Search code examples
javabytecodeaccess-modifiersunreachable-code

Reduce visibility of classes and methods


TL;DR: Given bytecode, how can I find out what classes and what methods get used in a given method?


In my code, I'd like to programmatically find all classes and methods having too generous access qualifiers. This should be done based on an analysis of inheritance, static usage and also hints I provide (e.g., using some home-brew annotation like @KeepPublic). As a special case, unused classes and methods will get found.

I just did something similar though much simpler, namely adding the final keyword to all classes where it makes sense (i.e., it's allowed and the class won't get proxied by e.g., Hibernate). I did it in the form of a test, which knows about classes to be ignored (e.g., entities) and complains about all needlessly non-final classes.

For all classes of mine, I want to find all methods and classes it uses. Concerning classes, there's this answer using ASM's Remapper. Concerning methods, I've found an answer proposing instrumentation, which isn't what I want just now. I'm also not looking for a tool like ucdetector which works with Eclipse AST. How can I inspect method bodies based on bytecode?
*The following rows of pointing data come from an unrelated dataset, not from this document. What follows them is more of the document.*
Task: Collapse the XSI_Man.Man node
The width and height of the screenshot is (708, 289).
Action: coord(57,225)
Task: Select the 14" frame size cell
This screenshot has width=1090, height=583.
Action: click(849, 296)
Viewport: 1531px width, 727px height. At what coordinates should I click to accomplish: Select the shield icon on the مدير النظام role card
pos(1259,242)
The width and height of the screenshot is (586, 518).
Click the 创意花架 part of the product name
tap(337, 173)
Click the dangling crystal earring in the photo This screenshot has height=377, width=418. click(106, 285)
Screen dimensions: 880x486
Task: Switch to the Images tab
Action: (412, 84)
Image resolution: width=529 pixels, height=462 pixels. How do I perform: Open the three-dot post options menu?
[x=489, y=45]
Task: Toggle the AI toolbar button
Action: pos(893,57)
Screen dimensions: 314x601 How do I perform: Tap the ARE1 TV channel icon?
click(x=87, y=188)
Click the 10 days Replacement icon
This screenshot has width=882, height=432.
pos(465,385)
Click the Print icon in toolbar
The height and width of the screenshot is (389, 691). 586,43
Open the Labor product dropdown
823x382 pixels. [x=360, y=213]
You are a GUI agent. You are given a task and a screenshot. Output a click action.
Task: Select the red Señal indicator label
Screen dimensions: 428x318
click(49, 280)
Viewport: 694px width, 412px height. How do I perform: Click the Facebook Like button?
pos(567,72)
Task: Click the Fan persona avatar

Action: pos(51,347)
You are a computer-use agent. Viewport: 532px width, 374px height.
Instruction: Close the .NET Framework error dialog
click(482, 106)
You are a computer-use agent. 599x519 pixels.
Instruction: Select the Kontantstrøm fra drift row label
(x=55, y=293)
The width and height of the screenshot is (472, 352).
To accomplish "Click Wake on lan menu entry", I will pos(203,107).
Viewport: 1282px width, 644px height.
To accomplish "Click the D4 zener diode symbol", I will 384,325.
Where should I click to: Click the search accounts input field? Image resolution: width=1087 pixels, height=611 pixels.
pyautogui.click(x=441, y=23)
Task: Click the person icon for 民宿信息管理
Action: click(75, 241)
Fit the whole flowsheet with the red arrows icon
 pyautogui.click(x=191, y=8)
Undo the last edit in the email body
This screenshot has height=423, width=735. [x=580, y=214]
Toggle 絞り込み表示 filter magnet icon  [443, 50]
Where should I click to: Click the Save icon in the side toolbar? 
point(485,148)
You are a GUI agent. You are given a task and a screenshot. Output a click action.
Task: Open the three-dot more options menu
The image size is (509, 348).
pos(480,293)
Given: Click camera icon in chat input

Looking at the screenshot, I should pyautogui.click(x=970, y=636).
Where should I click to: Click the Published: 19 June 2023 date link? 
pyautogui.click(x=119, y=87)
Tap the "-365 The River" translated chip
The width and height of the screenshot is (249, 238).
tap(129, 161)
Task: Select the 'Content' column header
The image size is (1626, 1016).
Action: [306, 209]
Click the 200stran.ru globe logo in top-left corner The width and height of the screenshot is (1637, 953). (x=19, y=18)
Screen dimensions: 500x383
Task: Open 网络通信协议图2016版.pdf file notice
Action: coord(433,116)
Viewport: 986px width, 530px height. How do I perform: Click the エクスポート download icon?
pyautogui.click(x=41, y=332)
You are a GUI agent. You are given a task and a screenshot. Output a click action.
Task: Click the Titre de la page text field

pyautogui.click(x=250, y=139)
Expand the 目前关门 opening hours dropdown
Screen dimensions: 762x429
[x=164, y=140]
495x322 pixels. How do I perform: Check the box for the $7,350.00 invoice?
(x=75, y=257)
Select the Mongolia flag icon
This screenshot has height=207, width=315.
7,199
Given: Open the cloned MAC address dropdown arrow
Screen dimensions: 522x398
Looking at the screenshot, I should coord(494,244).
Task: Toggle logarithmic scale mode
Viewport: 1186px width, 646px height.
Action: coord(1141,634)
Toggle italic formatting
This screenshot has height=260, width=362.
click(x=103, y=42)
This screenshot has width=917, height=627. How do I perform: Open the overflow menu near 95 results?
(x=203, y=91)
I'd like to do it myself so I can programmatically eliminate unwanted warnings (which are plentiful with ucdetector when using Lombok).


Solution

  • Looking at the usage on a per-method basis, i.e. by analyzing all instructions, has some pitfalls. Besides method invocations, there might be method references, which will be encoded using an invokedynamic instruction, having a handle to the target method in its bsm arguments. If the byte code hasn’t been generated from ordinary Java code (or stems from a future version), you have to be prepared to possibly encounter ldc instructions pointing to a handle which would yield a MethodHandle at runtime.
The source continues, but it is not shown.